> [WORK INSTRUCTIONS]
Using the entries that follow, give the number of lines containing the string "left". Write nothing besides that number.

++++++

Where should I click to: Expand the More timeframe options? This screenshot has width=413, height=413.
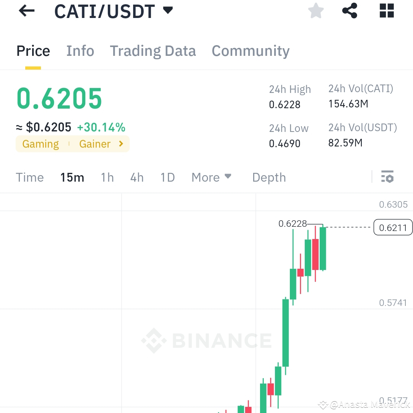(x=211, y=177)
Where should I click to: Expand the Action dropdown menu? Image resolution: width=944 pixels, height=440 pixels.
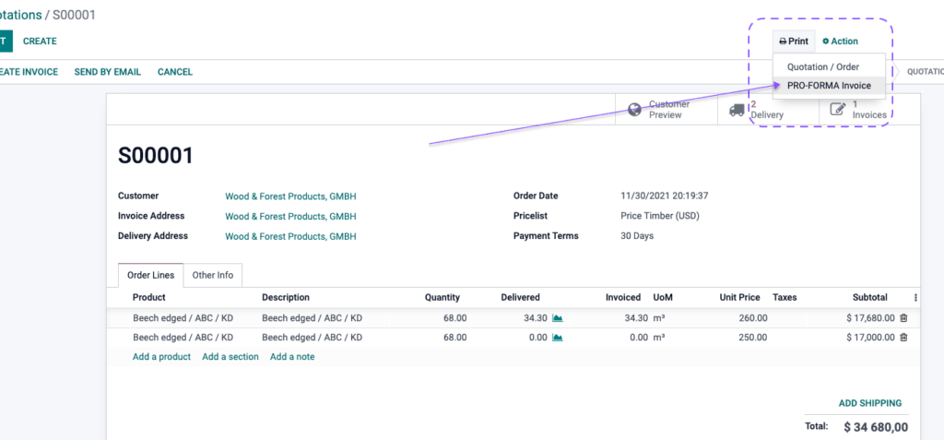click(841, 42)
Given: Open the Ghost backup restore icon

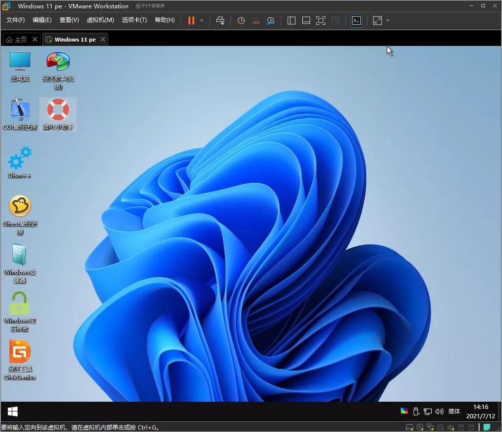Looking at the screenshot, I should click(20, 207).
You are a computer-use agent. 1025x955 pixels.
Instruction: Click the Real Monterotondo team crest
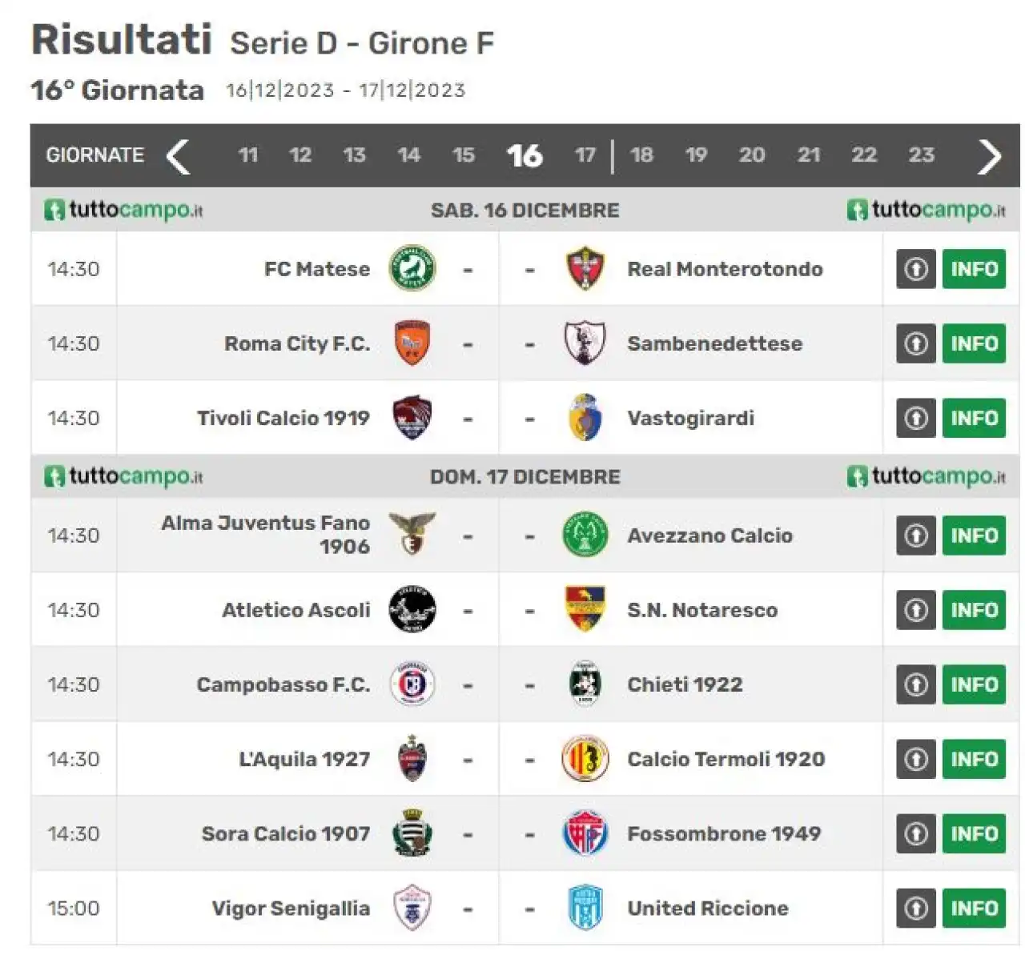point(585,269)
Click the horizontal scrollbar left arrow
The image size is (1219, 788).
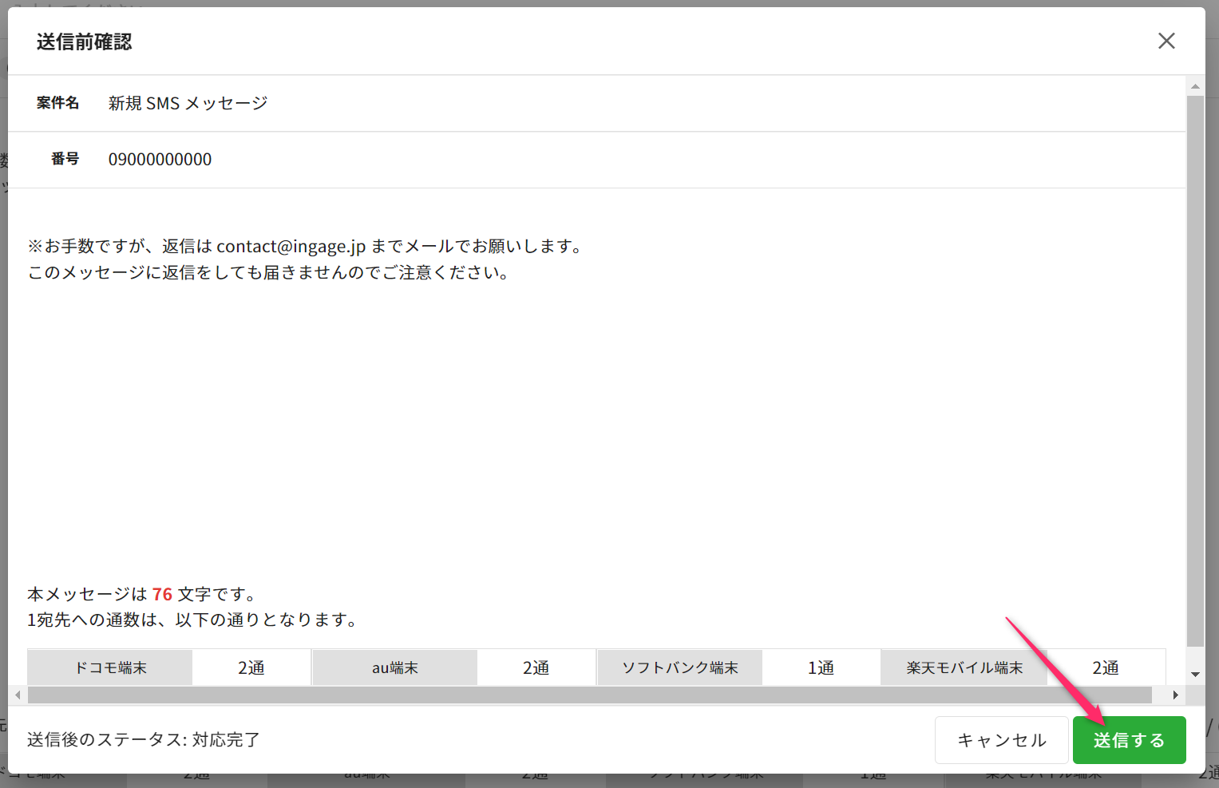point(18,695)
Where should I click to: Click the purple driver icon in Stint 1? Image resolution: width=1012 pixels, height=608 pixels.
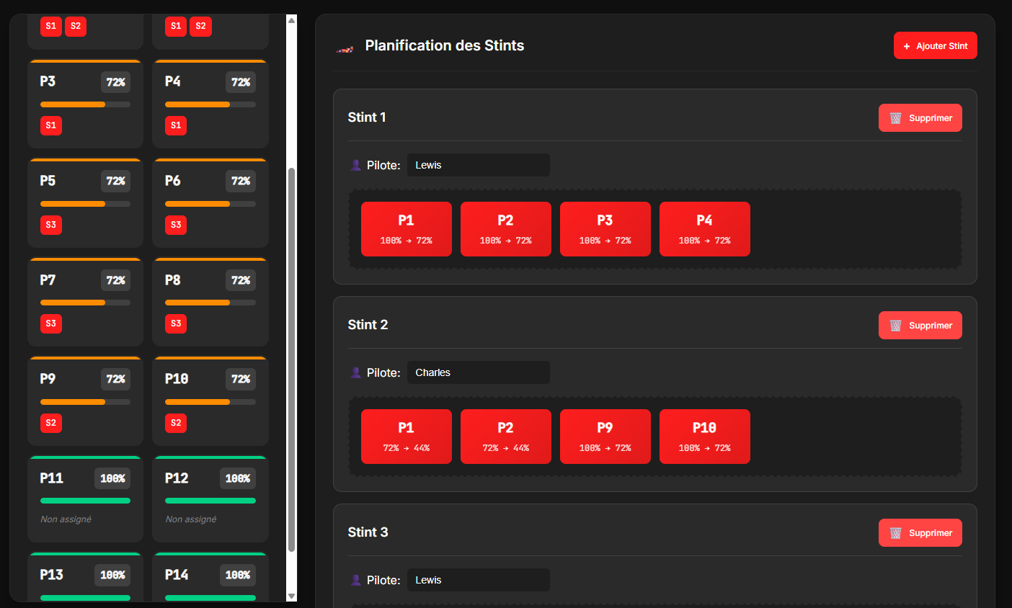355,165
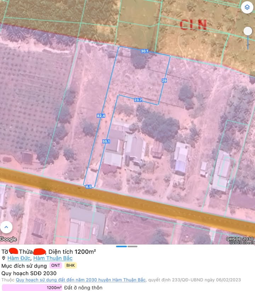Select the 23.7 boundary measurement label
Viewport: 255px width, 291px height.
(x=138, y=100)
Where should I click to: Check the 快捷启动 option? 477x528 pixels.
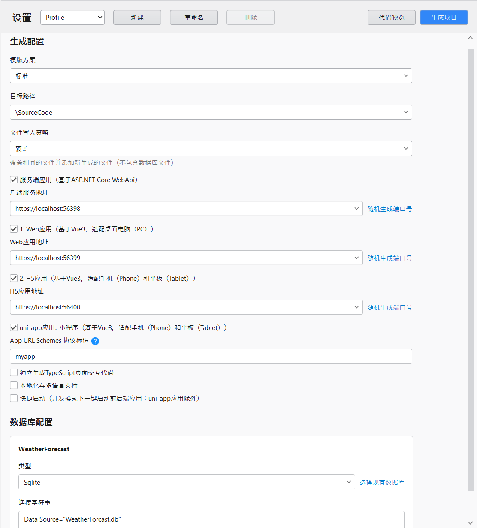(14, 398)
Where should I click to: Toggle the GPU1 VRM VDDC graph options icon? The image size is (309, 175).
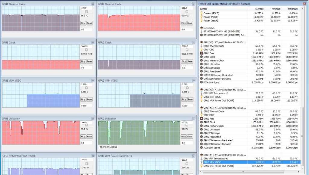point(93,80)
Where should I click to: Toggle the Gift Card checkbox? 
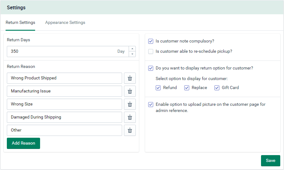tap(217, 88)
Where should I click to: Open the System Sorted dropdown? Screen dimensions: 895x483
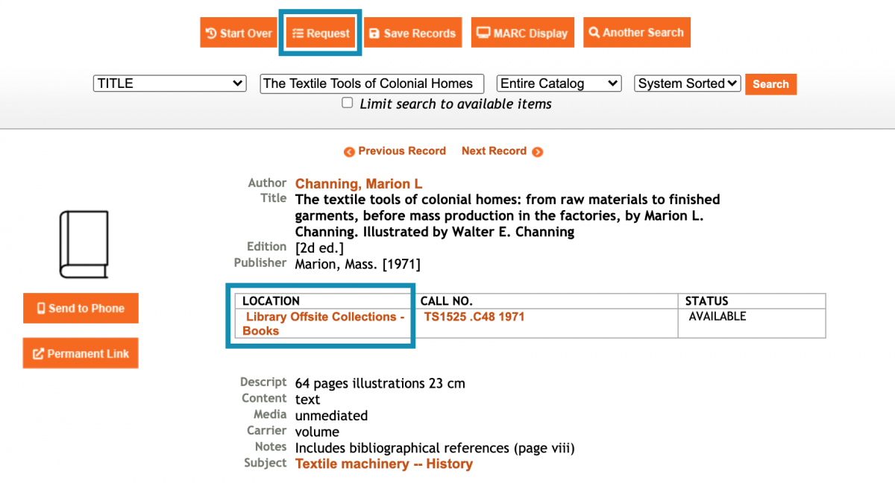tap(687, 83)
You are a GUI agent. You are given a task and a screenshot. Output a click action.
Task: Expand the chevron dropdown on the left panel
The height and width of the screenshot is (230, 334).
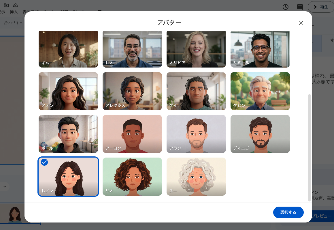point(5,187)
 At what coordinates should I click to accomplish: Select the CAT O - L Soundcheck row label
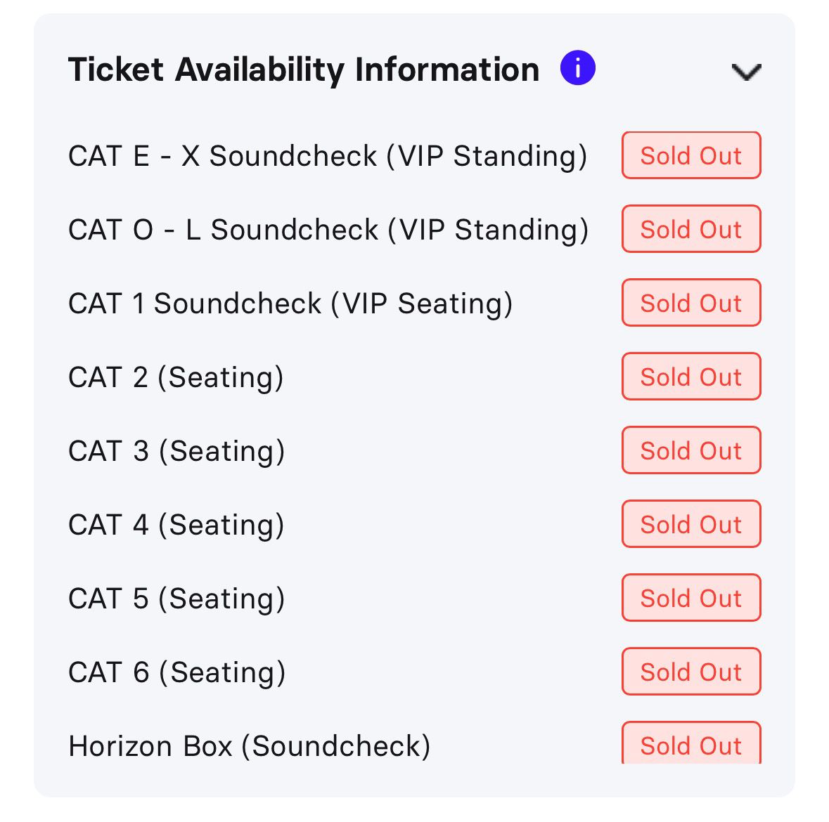point(328,230)
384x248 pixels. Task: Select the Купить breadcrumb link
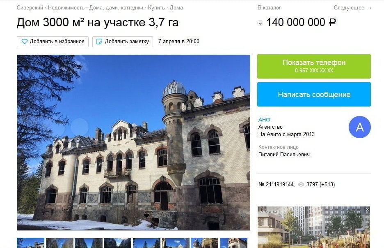pyautogui.click(x=156, y=8)
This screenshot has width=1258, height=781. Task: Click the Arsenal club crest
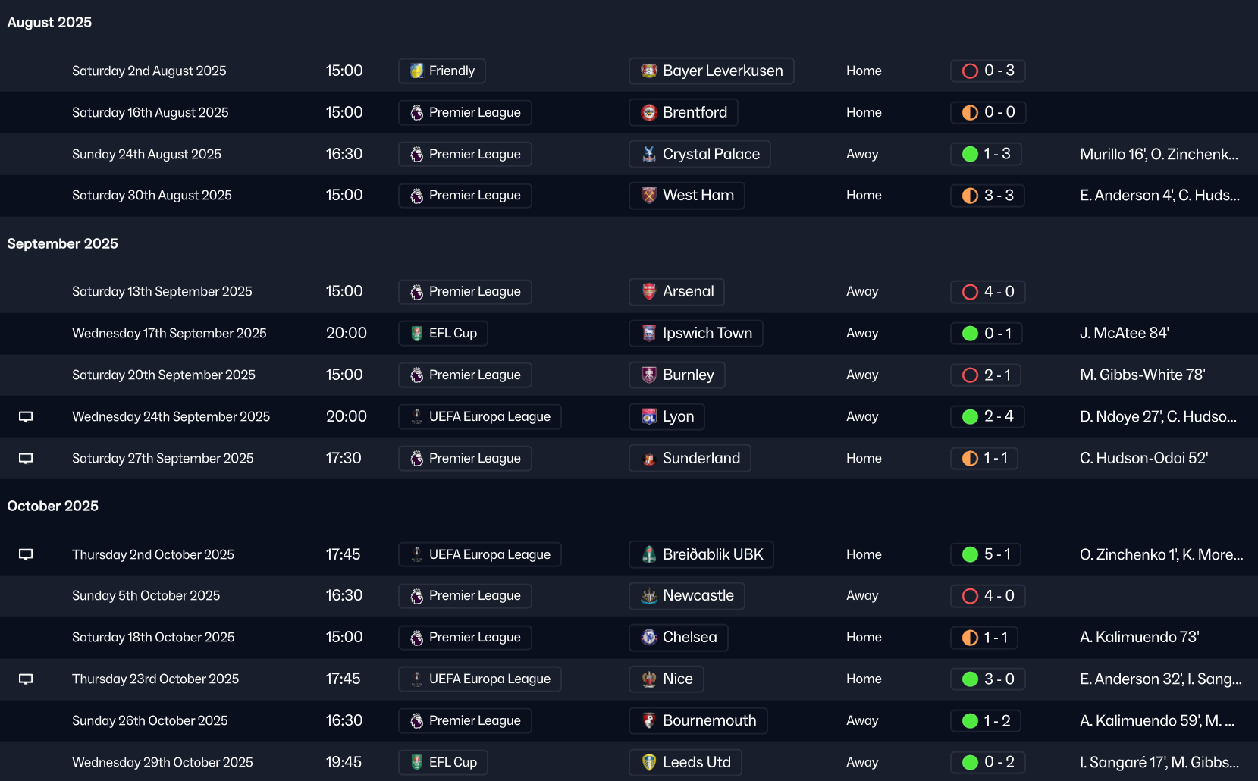click(x=648, y=292)
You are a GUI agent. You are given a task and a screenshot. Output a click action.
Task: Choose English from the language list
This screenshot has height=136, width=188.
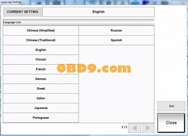pos(41,50)
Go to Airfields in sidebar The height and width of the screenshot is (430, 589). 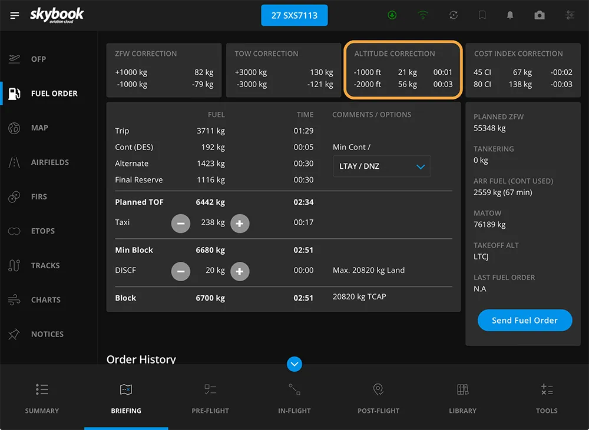point(49,162)
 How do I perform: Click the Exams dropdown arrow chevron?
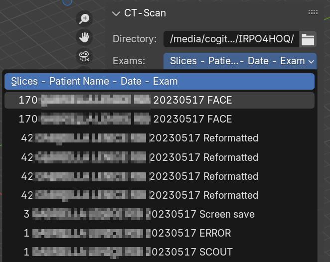(x=311, y=61)
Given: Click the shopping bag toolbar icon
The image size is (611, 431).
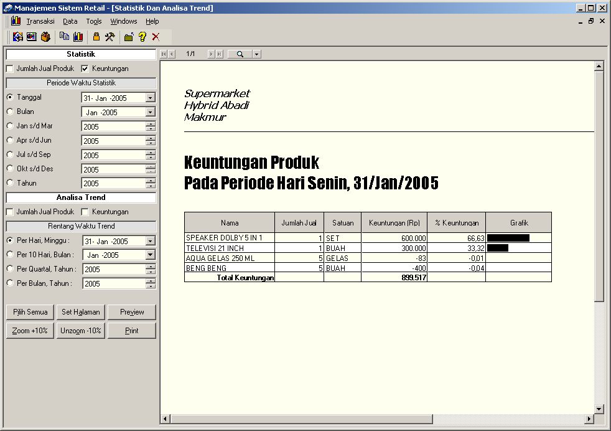Looking at the screenshot, I should tap(45, 37).
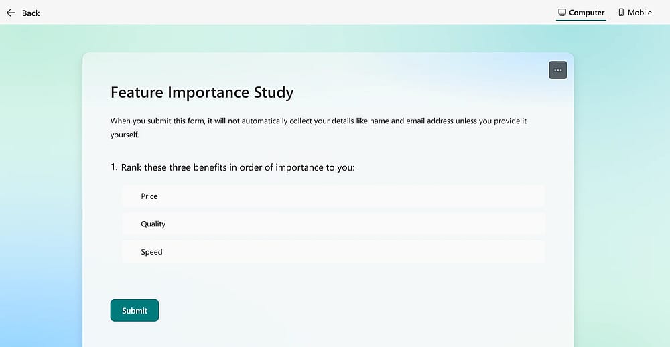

++++++

> [WRITTEN RESPONSE]
2